À la Colline, le metteur en scène catalan Oriol Broggi rend hommage, avec 28 i mig, au cinéma de Fellini à travers une fresque onirique et burlesque.

Depuis quelques jours, la compagnie la Perla 29 a investi le grand plateau de la Colline. Venue de Barcelone, où elle a posé ses valises depuis 2006 dans un lieu très atypique, une magnifique cave voutée devenue théâtre, s’inspirant ainsi de la philosophie de Peter Brook et de son compagnon de route Jean-Guy Lecat, qui consiste à s’approprier un espace, lui donner une autre vie, la troupe reprend 28 i mig, spectacle créé en 2013 à partir d’improvisations collectives. « Cette pièce est née, explique Oriol Broggi, à un moment de doute, où nous ne savions pas quoi monter, quoi faire. Plutôt habitués à travailler des textes classiques ou qui ont dans leur dramaturgie quelque chose de classique comme ceux de Molière, Garcia Lorca ou Wajdi Mouawad, nous avons, depuis plusieurs années, commencé à nous intéresser à d’autres médias comme la vidéo et la musique. Souhaitant mélanger dans une même œuvre La Divine Comédie de Dante avec un moment chanté, dansé, nous avons imaginé une œuvre qui soit nourrit d’influences théâtrales italiennes, françaises, mais aussi cinématographiques. Après avoir vu Nine, adaptation peu convaincante à mes yeux de Huit et demi de Fellini, j’ai eu l’intuition qu’il y avait dans le long métrage original tous les éléments que nous souhaitions aborder, la question de l’identité, où sommes-nous ? etc. » Loin d’une simple reprise de répertoire, la version 2022 est une revisite de ce spectacle singulier qui conjugue les arts, entremêle les langues et invite à une rêverie éveillée, une balade au cœur d’une œuvre multiple ».  

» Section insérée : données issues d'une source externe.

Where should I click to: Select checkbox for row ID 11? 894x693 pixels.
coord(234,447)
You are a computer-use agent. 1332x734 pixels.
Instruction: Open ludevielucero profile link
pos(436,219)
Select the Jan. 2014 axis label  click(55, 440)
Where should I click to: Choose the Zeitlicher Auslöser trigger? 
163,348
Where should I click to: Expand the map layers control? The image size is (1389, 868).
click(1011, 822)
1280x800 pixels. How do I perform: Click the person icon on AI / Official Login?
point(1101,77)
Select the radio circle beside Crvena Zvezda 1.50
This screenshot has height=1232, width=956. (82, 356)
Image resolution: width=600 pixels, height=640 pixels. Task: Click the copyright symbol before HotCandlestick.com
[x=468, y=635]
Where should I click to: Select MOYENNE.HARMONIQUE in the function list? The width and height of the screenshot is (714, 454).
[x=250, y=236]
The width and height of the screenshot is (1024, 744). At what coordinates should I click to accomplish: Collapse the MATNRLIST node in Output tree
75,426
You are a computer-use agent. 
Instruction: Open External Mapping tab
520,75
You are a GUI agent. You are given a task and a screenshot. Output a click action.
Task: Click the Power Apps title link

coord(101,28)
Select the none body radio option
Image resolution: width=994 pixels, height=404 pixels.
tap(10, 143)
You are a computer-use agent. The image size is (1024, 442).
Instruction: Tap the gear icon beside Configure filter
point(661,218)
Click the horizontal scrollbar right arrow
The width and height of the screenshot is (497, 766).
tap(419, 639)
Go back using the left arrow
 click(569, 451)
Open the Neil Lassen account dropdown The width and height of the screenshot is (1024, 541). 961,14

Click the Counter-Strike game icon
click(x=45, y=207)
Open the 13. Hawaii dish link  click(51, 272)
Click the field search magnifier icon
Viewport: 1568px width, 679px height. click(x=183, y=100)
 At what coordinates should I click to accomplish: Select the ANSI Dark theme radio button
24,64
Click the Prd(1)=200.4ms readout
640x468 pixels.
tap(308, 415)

Quand on pénètre dans la grande salle, plongé dans le noir, on quitte le gris parisien pour le jaune ensoleillé de l’Espagne, les rouges mordorées de l’Italie. Sur la scène recouverte de sable et transformée, selon l’imagination de chacun en arène, manège équestre ou en piste de cirque, un groupe de musiciens joue une rumba, un funambule perché sur une barre de métal les accompagne au saxophone, une danseuse en tutu traverse le plateau à vélo, un cheval fait son entrée, un curé donne une bénédiction sibylline à deux religieuses à genoux, des amants s’enlacent, un couple de mariés se joint à cette joyeuse et folle farandole. De dos, assis sur un fauteuil de bois, un homme les observe, absorbé par les images qui défilent devant ses yeux, est-ce un double de Fellini, de Guido, le personnage principal du film Huit et demi ou de nous-même ? Avec beaucoup d’ingéniosité, Oriol Broggi et sa troupe nous embarquent dans une mise en abyme, du théâtre, mais aussi du cinéma et de la fiction. Tout est faux, tout est vrai. Tout est pensé comme une fresque, une succession d’images composant par impressions un récit où se mélangent joyeusement poèmes, pas de danse, cirque, plans séquences et citations empruntées à Dante, Ettore Scola, Bergman, Tchekhov et même Wajdi Mouawad. « Avec la troupe, raconte le metteur en scène, nous souhaiterions rendre hommage à tous les arts vivants, au cinéma et visiter ainsi à notre manière Amarcord, Roma, mais aussi Six personnages en quête d’auteur ou le rêve d’un poète de la région de Valence de visiter l’Italie. » Sous le regard noir intense d’Anna Magnani, louve romaine pour Fellini, Oriol Broggi dirige avec une belle complicité, comédiens et artistes, les emmène dans une quête éperdue à la recherche du bonheur. En conjuguant avec virtuosité, extravagance et excentricité, Movida et dolce vita, les répétitions de 28 i mig ont permis d’oublier grâce à la magie du jeu, de la scène, un temps la guerre qui sévit aux portes de l’Europe. Un moment suspendu qui promet de belles et oniriques soirées à la Colline ! 

28 i mig d’Oriol Broggi, à la Colline – théâtre national, jusqu’au 10 avril.